In this project, I drew inspiration from the renowned AlexNet and LeNet architectures and developed a compact Convolutional Neural Network (CNN) specifically designed for the CIFAR-10 dataset using PyTorch. To enhance the performance of my model, I experimented with different optimizers and employed advanced image preprocessing techniques to enhance the quality of the input data.
You can find my code here.
In my approach, I constructed a 6-layer deep convolutional neural network (CNN) and integrated dropout layers with a Bernoulli parameter set to 0.2 after each convolutional layer. This helped me reduce the correlation between adjacent pixels, effectively preventing overfitting and improving generalization. Then, I passed it through the batch normalization function for alternate channels to reduce internal correlation and stabilize the network during training.

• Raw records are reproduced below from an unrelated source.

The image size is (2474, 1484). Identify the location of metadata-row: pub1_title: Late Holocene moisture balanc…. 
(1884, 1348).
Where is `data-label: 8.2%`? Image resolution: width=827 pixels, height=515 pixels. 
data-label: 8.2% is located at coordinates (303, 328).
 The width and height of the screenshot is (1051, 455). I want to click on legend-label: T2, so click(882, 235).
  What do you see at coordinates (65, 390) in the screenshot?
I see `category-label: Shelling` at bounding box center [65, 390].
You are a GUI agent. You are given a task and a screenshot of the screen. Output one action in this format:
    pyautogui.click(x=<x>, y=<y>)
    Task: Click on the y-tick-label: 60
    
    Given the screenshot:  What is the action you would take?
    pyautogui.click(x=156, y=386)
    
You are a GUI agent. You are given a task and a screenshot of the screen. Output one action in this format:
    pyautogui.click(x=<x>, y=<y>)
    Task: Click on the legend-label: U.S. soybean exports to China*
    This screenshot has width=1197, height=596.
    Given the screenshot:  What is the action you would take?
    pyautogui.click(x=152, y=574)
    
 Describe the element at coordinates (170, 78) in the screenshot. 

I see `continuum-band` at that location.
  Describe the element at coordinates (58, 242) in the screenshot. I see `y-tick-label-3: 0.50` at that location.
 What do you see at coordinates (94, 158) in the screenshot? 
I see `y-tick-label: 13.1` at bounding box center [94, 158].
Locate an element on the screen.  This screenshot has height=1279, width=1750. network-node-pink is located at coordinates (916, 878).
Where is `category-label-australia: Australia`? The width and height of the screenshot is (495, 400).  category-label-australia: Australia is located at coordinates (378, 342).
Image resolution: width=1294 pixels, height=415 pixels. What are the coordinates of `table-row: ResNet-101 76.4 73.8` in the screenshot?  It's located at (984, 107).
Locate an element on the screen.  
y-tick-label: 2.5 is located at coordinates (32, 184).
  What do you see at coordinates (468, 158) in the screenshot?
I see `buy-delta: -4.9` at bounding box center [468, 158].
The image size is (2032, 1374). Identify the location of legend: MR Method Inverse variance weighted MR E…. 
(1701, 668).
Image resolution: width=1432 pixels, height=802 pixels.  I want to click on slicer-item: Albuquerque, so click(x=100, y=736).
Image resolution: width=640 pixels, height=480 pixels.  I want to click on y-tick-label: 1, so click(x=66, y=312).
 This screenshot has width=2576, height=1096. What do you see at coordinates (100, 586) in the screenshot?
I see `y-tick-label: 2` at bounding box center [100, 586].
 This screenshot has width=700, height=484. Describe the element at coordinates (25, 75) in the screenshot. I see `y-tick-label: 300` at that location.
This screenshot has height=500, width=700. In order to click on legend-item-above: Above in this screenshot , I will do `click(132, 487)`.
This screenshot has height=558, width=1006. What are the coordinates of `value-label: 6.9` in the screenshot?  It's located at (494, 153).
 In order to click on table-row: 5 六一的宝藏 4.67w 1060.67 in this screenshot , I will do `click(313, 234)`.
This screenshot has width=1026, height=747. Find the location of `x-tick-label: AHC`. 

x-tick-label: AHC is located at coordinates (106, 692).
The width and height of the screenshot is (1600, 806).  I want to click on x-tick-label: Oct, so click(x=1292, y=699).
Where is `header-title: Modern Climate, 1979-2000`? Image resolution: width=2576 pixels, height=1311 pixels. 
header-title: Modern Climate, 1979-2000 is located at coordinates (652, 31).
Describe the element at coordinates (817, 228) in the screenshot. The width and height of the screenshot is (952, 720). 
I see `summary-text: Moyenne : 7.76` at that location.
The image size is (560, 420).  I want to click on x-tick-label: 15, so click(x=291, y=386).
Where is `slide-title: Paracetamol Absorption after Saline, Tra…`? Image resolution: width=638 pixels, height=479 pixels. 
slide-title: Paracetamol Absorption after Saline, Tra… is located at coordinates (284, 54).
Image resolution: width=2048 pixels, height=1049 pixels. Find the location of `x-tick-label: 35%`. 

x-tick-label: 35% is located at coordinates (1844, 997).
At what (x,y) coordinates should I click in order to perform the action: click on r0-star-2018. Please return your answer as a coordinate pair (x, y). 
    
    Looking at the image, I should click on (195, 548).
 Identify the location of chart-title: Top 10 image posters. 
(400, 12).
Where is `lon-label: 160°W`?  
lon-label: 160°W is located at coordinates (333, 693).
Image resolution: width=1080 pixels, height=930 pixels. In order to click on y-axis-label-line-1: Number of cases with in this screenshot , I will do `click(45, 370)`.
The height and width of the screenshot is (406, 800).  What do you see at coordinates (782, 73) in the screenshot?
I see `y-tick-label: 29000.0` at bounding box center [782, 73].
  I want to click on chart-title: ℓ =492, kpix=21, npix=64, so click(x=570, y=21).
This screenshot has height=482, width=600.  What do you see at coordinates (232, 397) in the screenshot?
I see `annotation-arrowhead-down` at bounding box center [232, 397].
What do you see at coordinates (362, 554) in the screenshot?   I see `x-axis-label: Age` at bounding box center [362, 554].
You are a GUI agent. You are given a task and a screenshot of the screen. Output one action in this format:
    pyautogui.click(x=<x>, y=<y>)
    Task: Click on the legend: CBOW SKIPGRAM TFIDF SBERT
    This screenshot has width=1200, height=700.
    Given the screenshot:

Influenced by the architecture of AlexNet, I progressively increased the out-channel size by a factor of 4 as we moved deeper into the convolutional layers. This strategy allowed the network to capture more complex features and gain a deeper understanding of the dataset. To downsample the feature maps and reduce the dimensions, I incorporated max pooling after every two layers. This process reduced the spatial resolution by a factor of 2 while retaining the most salient features.
After the convolution phase, there are 3 dense linear layers. For activation, I utilized the rectified linear unit (ReLU) activation function with no activation for the last layer. Finally, I chose Adam as my optimization model with a learning rate of 0.001. By incorporating these design choices and leveraging techniques inspired by AlexNet, I aimed to create a robust and well-performing CNN model for the task at hand.

nn.CrossEntropyLoss() already does the softmax for you in the loss computation! As there's really no need to one hot encode, I dropped the final softmax activation function which improved my results.
transforms.RandomHorizontalFlip() and transforms.RandomCrop() for preprocessing for CIFAR-10 to introduce data augumentation.